When assigning a role to a user consider what actions the role can perform and what is the scope of those operations. Here are some considerations for role assignment:
Use built-in roles before creating custom roles to grant the appropriate permissions to VMs and other objects. You can assign built-in roles to users, groups, service principals, and managed identities. For more information, see Azure built-in roles.
If you need to create custom roles, grant roles with the appropriate action. Actions are categorized into operational and data actions. Start with actions that have least privilege and add more based your operational or data access needs. Provide clear guidance to your technical teams that implement permissions. For more information, see Azure custom roles.
If you have a segmentation strategy, assign permissions with a scope. For example, if you use management group to support your strategy, set the scope to the group rather than the individual subscriptions. This will drive consistency and ensure application to future subscriptions. When assigning permissions for a segment, consider consistency while allowing flexibility to accommodate several organizational models. These models can range from a single centralized IT group to mostly independent IT and DevOps teams. For information about assigning scope, see AssignableScopes.
You can use security groups to assign permissions. However, there are disadvantages. It can get complex because the workload needs to keep track of which security groups correspond to which application roles, for each tenant.

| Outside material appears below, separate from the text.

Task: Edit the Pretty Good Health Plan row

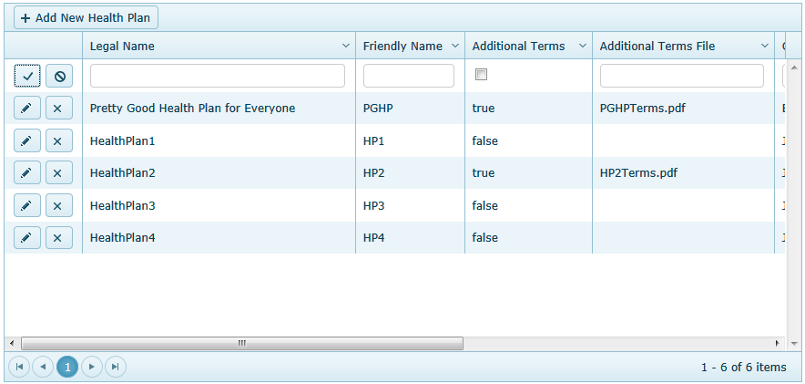Action: tap(27, 109)
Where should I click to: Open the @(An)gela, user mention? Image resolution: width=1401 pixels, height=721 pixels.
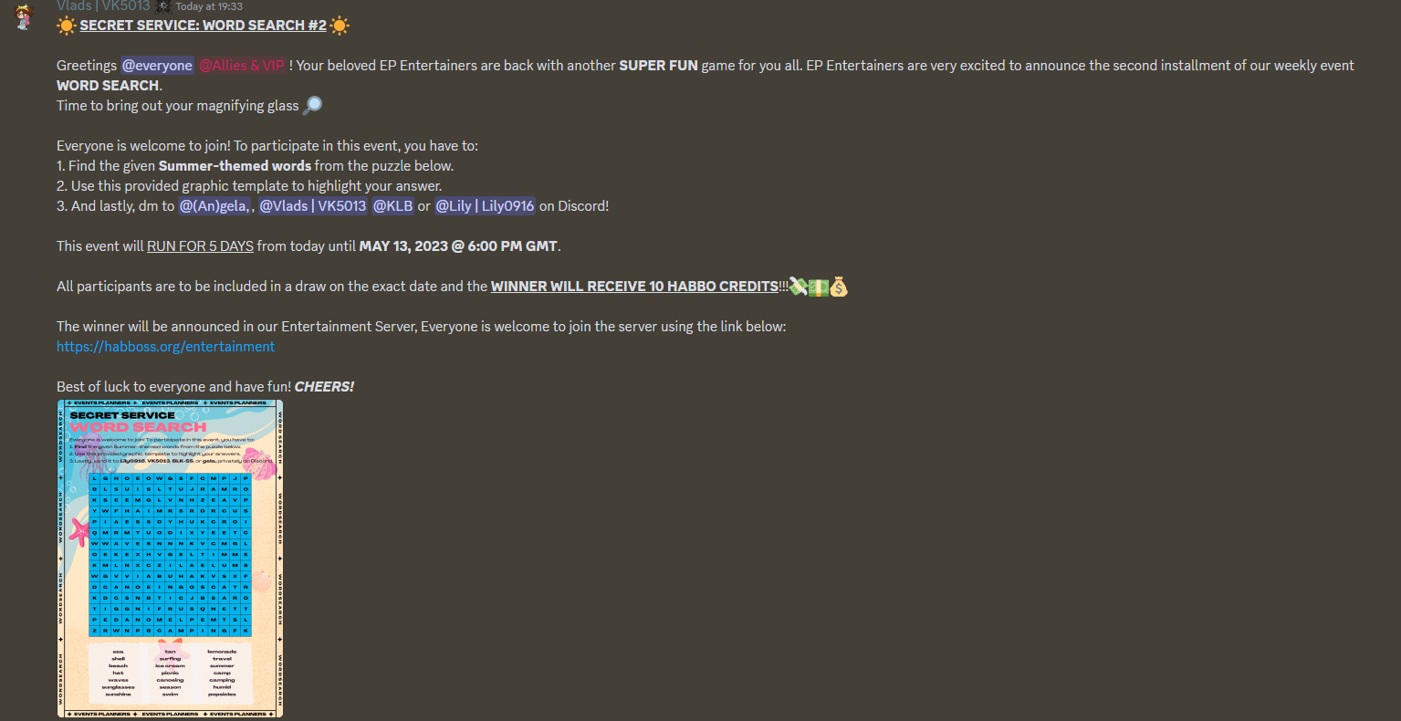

Also, access tokens can grow significantly and Azure AD includes an "overage" claim to limit the token size. See Microsoft identity platform access tokens.
Instead of granting permissions to specific users, assign access to Azure AD groups. In addition, build a comprehensive delegation model that includes management groups, subscription, or resource groups RBAC. For more information, see Azure role-based access control (Azure RBAC).
For information about implementing role-based authorization in an ASP.NET application, see Role-based authorization.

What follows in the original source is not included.